Besonders gespannt war ich, wie sich die beiden Giganten Google und Facebook präsentieren würden. Google tut das, was es bei solchen Anlässen immer tut. Mit reduziertem Auftritt legt man den Schwerpunkt auf „informative“ Vorträge am eigenen Stand, die allesamt gut besucht werden. Für meinen Geschmack ist der Stand aber etwas überlaufen, wobei viele Besucher es (wie üblich) vor allem auf Giveaways und Google+-Aufkleber abgesehen hatten. Lange Rede, kurzer Sinn: Google hat die Pflicht erfüllt, sollte vielleicht im nächsten Jahr einen größeren Stand planen. Von Facebook hingegen bin ich enttäuscht. Außer ein paar Großbildschirmen ist nicht viel geboten. Auch das Personal (erkennbar an den Facebook-Schlüsselbändern) hält sich dezent zurück. Ich stehe mit großen Augen minutenlang am Stand ohne Gefahr zu laufen, dass mich jemand anspricht. Deshalb Facebook, mehr Präsenz! Dann klappts auch mit dem Beziehungsaufbau in Deutschland.
Apropos Beziehungsaufbau. Auch die Media-Agenturen scheinen das Thema Online mittlerweile ernst zu nehmen. In einigen Gesprächen versicherte man mir, dass die Agenturen immer mehr dazu übergehen, den Online-Part nicht in irgendeiner Tochterfirma zu parken, sondern in die Planungseinheiten zu integrieren. Ein mehr als überfälliger Schritt. Für eigene Messestände reicht der Stellenwert des Themas allerdings noch nicht. Aber vielleicht ja dann auf der DMEXCO 2012.

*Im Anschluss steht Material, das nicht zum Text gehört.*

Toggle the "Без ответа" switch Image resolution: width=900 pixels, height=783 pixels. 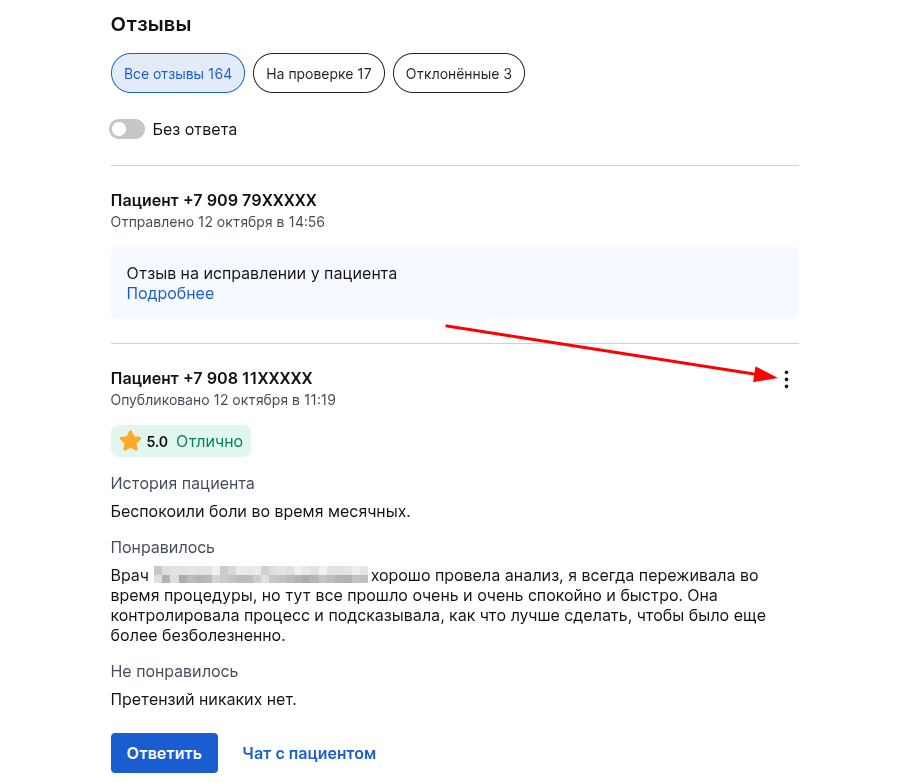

Gegen Ende des Tages verbreitet sich langsam aber sicher Partystimmung. Wieder sind es die großen Vermarkter, die weder Kosten noch Mühen scheuen, um die Besucher zu bespaßen. Als ich die Messe um 19.30 Uhr verlasse, sind die Hallen noch ordentlich gefüllt. Fritz Kola trinkt nun keiner mehr, Becks heißt das Getränk der Wahl. Die meisten werden dann vermutlich auch noch später auf einer der zahlreichen Messeparties versacken. Wie es sich für ein ordentliches Klassentreffen gehört. Ich bin zufrieden mit dem Tag, die Messe hat ihren Zweck erfüllt. Ein paar Dinge könnte man wie oben beschrieben mit Sicherheit optimieren. Mal sehen, was die DMEXCO 2012 so bringt.
P.S.: Eine traurige Nachricht erreicht im Laufe des Tages die Messe-Besucher. Mit Robin Meyer-Lucht ist vor wenigen Tagen einer der renommiertesten Blogger des Landes verstorben. Im Namen der netzstrategen und von relevantmedianow möchten wir unsere Trauer zum Ausdruck bringen und den Hinterbliebenen alles Gute und viel Kraft wünschen. Robin Meyer-Lucht hat mit Carta Pionierarbeit geleistet. Er wird Digitalien sehr fehlen.